Sua Lor – Ang Bueh 沙卢 (lit Hut in the sand) – 红尾 (red tail)
I first heard of Sua Lor prawns when I spoke to the uncle at Che Jian Fried Hokkien Mee at Chomp Chomp. He told me that he only uses wild caught Sua Lor for his Hokkien Mee as they are the traditional and still the best prawns for making the stock for Fried Hokkien Mee. Lots of stalls nowadays use farmed prawns (L. vannamai) because Sua Lors are not always as easily available.
Petasma and Thelycum of Metapenaeus ensis
Sua Lors are favoured by many local prawn fanciers because of their strong prawny flavour and tender texture. The difference between a Sua Lor and a Ang Kah (Indian White) is immediately evident even to the untrained palate. They are also the favoured prawn for making fried prawn cakes and prawn rolls (Ngor Hiang). Because of their rough and thick shells, they are usually shelled before using. Their thick shells do make them great to be grilled whole as it helps keep the moisture in and it is easy to de-shell. Another reason that they are usually shelled before serving is that the head of the prawn turns black quickly. This process is called melanosis and Sua Lors are particular prone to it, especially the ones at the wet market where they don’t add chemicals preservatives (bisulfites) to prolong their shelf life.

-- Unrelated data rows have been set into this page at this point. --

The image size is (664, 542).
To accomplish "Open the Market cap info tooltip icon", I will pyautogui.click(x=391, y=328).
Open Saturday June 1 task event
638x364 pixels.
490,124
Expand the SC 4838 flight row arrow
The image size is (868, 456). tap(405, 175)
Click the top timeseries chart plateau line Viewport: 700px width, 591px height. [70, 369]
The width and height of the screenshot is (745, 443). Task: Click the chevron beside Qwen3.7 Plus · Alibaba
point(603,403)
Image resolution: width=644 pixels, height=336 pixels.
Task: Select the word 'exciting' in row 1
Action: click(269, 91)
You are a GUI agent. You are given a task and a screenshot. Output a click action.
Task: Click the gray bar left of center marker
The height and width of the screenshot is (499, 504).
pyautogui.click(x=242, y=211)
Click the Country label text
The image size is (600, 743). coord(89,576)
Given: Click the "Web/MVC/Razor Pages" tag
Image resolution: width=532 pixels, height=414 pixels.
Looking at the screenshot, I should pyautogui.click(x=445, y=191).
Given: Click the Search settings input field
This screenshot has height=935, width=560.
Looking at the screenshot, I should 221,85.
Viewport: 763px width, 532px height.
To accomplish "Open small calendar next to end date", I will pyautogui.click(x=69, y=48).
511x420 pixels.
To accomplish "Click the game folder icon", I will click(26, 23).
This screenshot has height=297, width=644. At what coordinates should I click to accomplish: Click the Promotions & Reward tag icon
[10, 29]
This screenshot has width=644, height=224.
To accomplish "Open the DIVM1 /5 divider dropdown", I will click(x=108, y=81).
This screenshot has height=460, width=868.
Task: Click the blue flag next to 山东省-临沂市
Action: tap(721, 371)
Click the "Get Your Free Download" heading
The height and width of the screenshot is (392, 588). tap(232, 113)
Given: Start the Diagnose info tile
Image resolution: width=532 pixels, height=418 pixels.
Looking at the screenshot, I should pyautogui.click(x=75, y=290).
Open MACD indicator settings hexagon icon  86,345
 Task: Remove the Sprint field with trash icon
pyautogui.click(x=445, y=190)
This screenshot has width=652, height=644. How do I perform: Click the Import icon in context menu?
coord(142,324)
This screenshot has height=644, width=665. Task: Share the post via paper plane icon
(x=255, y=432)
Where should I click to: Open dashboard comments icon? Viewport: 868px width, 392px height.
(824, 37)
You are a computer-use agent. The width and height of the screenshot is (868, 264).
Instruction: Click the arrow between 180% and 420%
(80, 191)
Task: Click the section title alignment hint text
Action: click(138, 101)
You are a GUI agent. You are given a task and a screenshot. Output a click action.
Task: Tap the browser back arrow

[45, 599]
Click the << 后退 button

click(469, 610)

The most common type of Sua Lor are the red tail ones which are called greasyback shrimps (Metapenaeus ensis). You seldom hear them being called by their English name as they are simply known as Sua Lors locally. In Hokkien, Sua Lor 沙卢 literally means “Sand Hut” which refers to the fact that these prawns usually burrow themselves in the sand.
Common name: Middle Prawn
Local Name: Sua Lor – Lum Bueh 沙卢- 蓝尾 (blue tail)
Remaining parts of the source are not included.